Step S1, each dimension of motion space is quantified, an excessively complete action dictionary is formed using quantized result；

Step S2, using the dictionary value in action dictionary, the self-encoding encoder that one deep neural network of training is realized is completed to dynamic Make the dimensionality reduction and coding of dictionary value in dictionary；

Step S3, it initializes a value and is all determined according to strategy for 0 count table when intelligent agent and environment are interacted It acts corresponding dictionary value in dictionary and is used as action, and corresponding count value in count table is updated, it is primary to complete Policy update；

Step S4, it after intelligent agent and environment complete K policy update, for each dictionary value in action dictionary, ties It closes its count results in count table and calculates the probability for removing it from action dictionary, with the probability that is calculated by corresponding word Allusion quotation value from action dictionary in remove, each dictionary value in traversal action dictionary, using the dictionary value preserved as newly Act dictionary；

Step S5, it is back to step S3, continues policy update until convergence.

2. higher-dimension Continuous action space discretization heuristic approach in a kind of intensified learning task according to claim 1, It is characterized in that, takes each dimension that sufficiently small quantized interval △ ties up D motion space to carry out uniform quantization, utilize uniform quantization As a result an excessively complete action dictionary Dict is formed.
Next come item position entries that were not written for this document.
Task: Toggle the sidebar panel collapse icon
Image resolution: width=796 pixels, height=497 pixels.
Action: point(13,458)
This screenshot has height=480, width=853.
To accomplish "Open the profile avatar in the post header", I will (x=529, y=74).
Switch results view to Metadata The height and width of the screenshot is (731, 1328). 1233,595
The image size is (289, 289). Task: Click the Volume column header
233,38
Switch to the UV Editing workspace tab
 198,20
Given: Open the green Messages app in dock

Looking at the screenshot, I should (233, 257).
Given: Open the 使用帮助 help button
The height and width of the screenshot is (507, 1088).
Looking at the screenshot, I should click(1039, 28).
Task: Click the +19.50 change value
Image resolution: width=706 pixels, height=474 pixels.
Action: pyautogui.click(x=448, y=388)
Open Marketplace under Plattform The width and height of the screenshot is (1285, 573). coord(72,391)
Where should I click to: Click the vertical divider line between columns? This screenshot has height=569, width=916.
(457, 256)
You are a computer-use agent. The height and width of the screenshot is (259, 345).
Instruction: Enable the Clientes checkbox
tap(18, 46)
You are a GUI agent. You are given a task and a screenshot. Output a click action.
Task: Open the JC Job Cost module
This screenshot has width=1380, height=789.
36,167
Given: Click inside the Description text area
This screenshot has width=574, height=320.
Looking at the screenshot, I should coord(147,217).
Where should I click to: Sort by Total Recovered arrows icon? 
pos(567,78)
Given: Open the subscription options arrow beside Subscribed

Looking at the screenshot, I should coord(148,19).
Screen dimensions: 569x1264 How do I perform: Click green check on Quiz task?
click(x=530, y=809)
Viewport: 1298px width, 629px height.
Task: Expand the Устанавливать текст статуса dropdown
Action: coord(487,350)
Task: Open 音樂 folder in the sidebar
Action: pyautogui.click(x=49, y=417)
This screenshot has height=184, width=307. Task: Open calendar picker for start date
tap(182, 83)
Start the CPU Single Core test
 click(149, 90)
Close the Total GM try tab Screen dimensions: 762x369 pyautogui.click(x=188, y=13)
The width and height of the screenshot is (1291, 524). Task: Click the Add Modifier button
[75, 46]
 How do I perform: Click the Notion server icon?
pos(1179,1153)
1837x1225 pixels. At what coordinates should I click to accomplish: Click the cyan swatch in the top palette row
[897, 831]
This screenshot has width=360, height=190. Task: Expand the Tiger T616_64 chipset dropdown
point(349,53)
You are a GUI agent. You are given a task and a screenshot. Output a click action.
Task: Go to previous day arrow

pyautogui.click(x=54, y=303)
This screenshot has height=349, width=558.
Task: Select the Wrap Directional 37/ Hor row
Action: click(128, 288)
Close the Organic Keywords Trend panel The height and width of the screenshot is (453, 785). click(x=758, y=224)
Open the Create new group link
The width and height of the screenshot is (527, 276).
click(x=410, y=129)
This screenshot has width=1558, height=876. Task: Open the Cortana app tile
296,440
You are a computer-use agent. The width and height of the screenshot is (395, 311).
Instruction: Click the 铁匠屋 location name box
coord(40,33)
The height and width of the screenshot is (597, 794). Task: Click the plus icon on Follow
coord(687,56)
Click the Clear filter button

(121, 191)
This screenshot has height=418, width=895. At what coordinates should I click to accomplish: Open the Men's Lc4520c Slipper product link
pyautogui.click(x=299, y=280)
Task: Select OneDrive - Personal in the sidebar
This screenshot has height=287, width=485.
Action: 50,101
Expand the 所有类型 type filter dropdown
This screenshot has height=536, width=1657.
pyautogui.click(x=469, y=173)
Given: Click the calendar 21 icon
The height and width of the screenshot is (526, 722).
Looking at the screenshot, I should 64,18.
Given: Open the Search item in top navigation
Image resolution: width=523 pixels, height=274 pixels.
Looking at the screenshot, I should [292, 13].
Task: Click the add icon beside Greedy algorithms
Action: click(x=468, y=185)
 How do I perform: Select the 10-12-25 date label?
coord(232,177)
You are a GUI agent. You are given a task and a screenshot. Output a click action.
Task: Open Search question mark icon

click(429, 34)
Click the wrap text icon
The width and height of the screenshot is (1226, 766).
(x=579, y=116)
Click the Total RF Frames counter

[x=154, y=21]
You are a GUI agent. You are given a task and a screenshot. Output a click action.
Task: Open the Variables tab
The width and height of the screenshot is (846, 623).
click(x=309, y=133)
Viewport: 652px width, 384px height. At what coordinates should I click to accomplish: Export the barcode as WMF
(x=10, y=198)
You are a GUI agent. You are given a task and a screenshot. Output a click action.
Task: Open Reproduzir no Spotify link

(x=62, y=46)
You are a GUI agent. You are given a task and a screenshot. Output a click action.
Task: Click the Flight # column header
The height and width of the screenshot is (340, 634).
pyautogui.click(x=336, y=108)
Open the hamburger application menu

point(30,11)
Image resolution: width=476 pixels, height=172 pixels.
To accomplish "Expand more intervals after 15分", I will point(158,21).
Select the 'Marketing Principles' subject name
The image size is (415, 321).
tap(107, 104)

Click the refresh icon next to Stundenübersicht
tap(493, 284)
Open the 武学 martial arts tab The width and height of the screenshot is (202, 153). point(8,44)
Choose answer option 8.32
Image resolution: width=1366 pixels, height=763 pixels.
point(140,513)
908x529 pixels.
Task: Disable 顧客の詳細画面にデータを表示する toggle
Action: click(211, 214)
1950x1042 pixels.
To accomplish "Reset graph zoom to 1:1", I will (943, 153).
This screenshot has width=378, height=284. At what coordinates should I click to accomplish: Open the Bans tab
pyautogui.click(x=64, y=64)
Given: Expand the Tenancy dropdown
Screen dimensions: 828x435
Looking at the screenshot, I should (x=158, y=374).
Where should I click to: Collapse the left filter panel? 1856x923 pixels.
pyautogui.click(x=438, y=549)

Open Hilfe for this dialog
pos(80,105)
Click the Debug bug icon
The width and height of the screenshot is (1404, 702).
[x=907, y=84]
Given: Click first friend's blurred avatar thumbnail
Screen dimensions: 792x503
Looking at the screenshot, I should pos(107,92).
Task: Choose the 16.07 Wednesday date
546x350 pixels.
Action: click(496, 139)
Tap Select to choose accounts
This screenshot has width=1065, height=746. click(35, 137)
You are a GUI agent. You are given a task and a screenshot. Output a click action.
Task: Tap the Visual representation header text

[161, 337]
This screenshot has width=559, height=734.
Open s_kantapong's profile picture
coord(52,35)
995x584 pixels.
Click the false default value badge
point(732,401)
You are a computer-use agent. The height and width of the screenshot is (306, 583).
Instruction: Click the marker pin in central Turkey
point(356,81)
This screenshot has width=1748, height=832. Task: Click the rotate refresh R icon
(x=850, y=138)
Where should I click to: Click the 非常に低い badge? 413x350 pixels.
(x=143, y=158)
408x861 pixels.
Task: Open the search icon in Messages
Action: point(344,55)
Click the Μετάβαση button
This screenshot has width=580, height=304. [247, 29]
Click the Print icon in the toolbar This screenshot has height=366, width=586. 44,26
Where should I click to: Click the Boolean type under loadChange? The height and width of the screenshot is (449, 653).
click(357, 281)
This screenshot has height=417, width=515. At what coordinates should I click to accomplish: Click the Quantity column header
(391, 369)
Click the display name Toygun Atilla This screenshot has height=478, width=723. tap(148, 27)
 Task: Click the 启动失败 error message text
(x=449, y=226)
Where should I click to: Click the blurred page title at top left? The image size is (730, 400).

3. higher-dimension Continuous action space discretization heuristic approach in a kind of intensified learning task according to claim 1, It is characterized in that, the dictionary value in the dictionary using action, the self-encoding encoder completion pair that one deep neural network of training is realized The dimensionality reduction of dictionary value includes with coding in action dictionary：

For any of action dictionary D n dimension dictionary values a_i, down-sampling dimensionality reduction is carried out by the characteristic pattern exported to self-encoding encoder Result with coding is

4. higher-dimension Continuous action space discretization heuristic approach in a kind of intensified learning task according to claim 1 or 3, It is characterized in that, the loss function of the self-encoding encoder is defined as：

Wherein, b_j(a_i) it is that D ties up dictionary value a_iBinaryzation result b (a_i) in jth dimensional vector value；M is using Δ as quantized interval Act the number of dictionary value in dictionary Dict, p (a_i) indicate dictionary value a_iThe probability of appearance,To have in constraint loss function Weighting coefficient used by two loss function items without physical significance.

5. higher-dimension Continuous action space discretization heuristic approach in a kind of intensified learning task according to claim 1, It is characterized in that, when intelligent agent and environment interact, determines that corresponding dictionary value is as dynamic in action dictionary according to strategy Make, and to corresponding count value in count table be updated including：

When intelligent agent and environment interact, intelligent agent receives the state value and return value for coming from environment, and from action Determine that a dictionary value returns to environment as the current result of decision according to current strategies in dictionary, environment is determined what is received Plan result is acted as one to calculate the state value and return value of subsequent time, and the action is transmitted to trained own coding Device is encoded, and exporting result according to self-encoding encoder is updated corresponding count value in count table.

6. higher-dimension Continuous action space discretization heuristic approach in a kind of intensified learning task according to claim 1, It is characterized in that, calculating the new probability formula that a dictionary value is removed from action dictionary is：

Wherein, α and β indicates weight coefficient；After K policy update being completed for intelligent agent and environment, dictionary value a_iIt is right Update result in the count table answered；Indicate the maximum count value in count results in count table.